§ TASK DESCRIPTION
Copy out the lines from the line that contains "Where should I" through the end of the records, keeping each one unchanged.

§ THE INPUT

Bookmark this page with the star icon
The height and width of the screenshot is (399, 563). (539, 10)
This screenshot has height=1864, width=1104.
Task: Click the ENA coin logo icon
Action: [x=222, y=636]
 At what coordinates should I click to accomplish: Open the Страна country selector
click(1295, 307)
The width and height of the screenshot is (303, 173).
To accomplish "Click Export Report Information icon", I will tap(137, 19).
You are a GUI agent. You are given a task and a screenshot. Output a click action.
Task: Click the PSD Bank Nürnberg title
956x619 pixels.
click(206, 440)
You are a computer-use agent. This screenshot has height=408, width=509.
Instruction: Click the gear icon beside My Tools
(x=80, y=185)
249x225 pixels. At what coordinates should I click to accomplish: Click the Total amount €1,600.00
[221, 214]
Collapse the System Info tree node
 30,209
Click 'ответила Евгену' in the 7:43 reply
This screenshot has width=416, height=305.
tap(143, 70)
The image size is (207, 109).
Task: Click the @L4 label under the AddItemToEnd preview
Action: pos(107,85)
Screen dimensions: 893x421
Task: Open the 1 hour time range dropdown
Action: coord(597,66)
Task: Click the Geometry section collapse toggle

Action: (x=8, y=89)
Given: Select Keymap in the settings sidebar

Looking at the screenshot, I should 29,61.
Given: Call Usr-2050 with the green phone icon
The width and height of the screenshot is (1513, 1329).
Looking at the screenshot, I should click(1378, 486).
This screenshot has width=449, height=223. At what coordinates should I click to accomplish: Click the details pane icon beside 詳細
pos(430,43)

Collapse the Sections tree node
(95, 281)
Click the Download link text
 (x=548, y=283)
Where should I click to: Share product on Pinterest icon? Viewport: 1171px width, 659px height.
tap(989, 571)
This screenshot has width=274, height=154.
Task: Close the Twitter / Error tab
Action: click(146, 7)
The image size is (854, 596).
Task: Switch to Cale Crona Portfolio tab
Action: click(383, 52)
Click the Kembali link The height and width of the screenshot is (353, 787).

§ EXERCISE RESULT
Where should I click to: Share product on Pinterest icon? Viewport: 1171px width, 659px height.
tap(989, 571)
This screenshot has width=274, height=154.
Task: Close the Twitter / Error tab
Action: click(146, 7)
The image size is (854, 596).
Task: Switch to Cale Crona Portfolio tab
Action: click(383, 52)
Click the Kembali link The height and width of the screenshot is (353, 787).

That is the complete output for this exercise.